• OBJECTIVES:
(a) Copy the stretch of the battery drain thread from "I have also" through "fixes the problem.".
(b) For each statement, say whether the battery drain thread supports it, answering yes or no and quoting the deciding words: (i) The first post says the car was charged to 90% before being unplugged. (ii) One reply says that turning WiFi off through the car solves the drain. (iii) One reply warns that checking the car status with the app wakes the car.
(c) Answer these questions from the battery drain thread:
(i) To what percentage did the battery drop while the car was parked?
(ii) What daily loss did WiFi cause for the model X owner?
(iii) Over what period could keeping the heater active drain about that much battery, according to the last reply?

• SUPPLIED PASSAGE:
+ + + + + + +
# Help plz



## Acinco (2 mo ago)

22 model S
Charged it to 90% 
Unplugged it… 2 or 3 days later while parked the battery drained to 74%
any ideas why?Everything was off I believe thanks in advance for ur help.


----------



## Klaus-rf (Mar 6, 2019)

Not sleeping, Sentry, ...


----------



## Bigriver (Jan 26, 2018)

Acinco said:


> Everything was off I believe


Was sentry mode off? That is very believable drain if sentry mode was on the whole time.

I have also had periods of time where WiFi keeps my model X awake, leading to losses around 5%/day. Turning WiFi off via the car doesn’t work - it constantly turns it back on. I block the car from my WiFi router, and that fixes the problem.


----------



## garsh (Apr 4, 2016)

Go through this list.



garsh said:


> There's a whole list of things to prevent battery drain.
> 
> Turn off smart summon standby (picture)
> Turn off sentry mode
> ...


----------



## wa4yih (3 mo ago)

Sentry mode is generally the culprit. 
Also, don't check the car status with the app, that wakes the car


----------



## tivoboy (Mar 24, 2017)

Most likely sentry active.. if this is at home or a safe place, add that location as HOME or WORK or FAVORITE and then exclude those locations for SENTRY mode. That amount of drain SOUNDS like a sentry drain, it’s actually LOW for ”2-3 days” of being parked. 

Also make sure you don’t have cabin temperature control on, keeping the heater active over a 48-72 hour period when it’s COLD could certainly drain about that much battery.


----------
+ + + + + + +
• MATERIAL:

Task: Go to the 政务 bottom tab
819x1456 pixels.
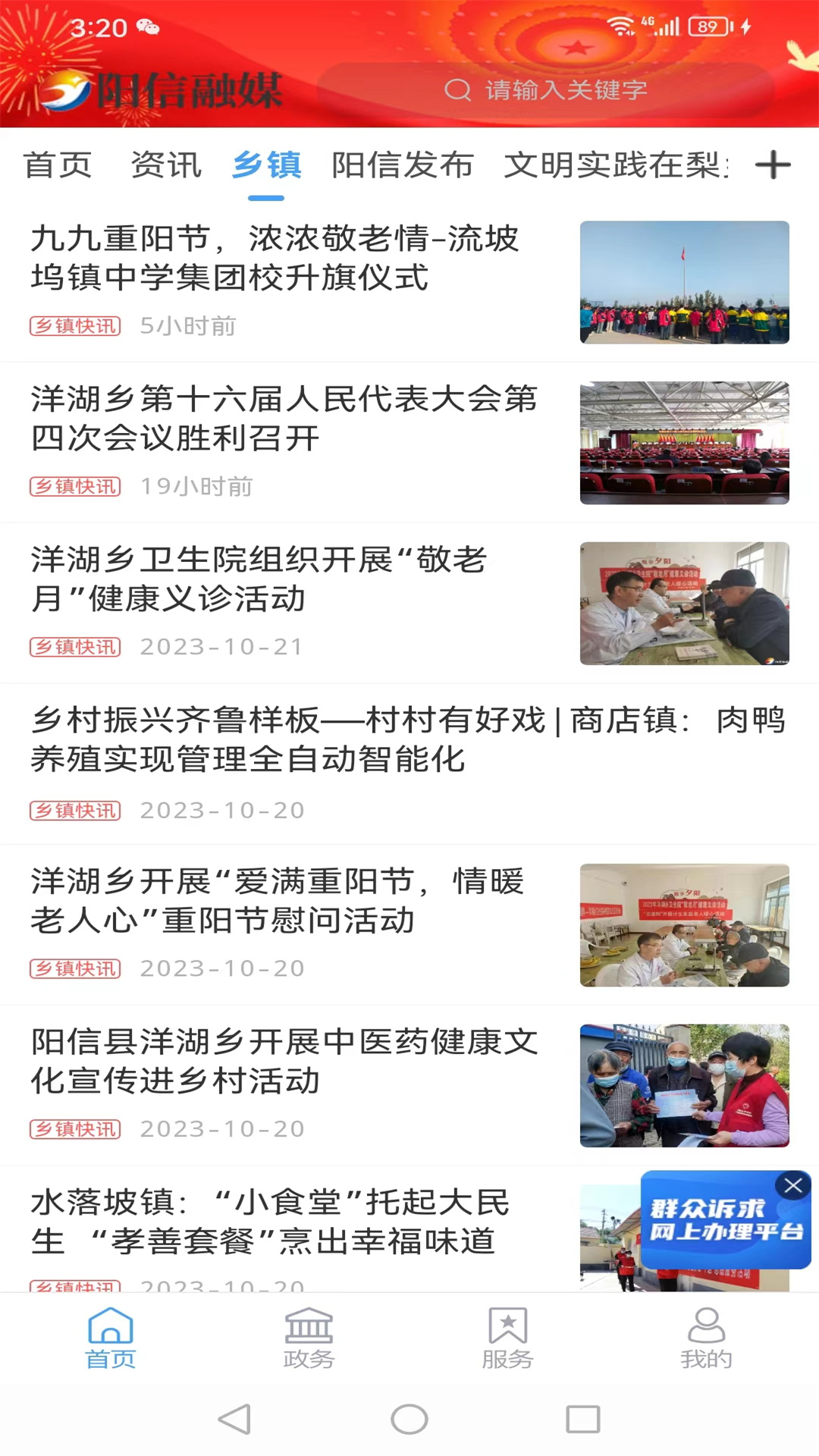Action: [x=309, y=1338]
+ + + + + + +
• ANSWERS:
(a)
I have also had periods of time where WiFi keeps my model X awake, leading to losses around 5%/day. Turning WiFi off via the car doesn’t work - it constantly turns it back on. I block the car from my WiFi router, and that fixes the problem.

(b)
(i) Yes: "Charged it to 90%"
(ii) No: "Turning WiFi off via the car doesn’t work - it constantly turns it back on."
(iii) Yes: "don't check the car status with the app, that wakes the car"

(c)
(i) 74%
(ii) Around 5% per day
(iii) A 48-72 hour period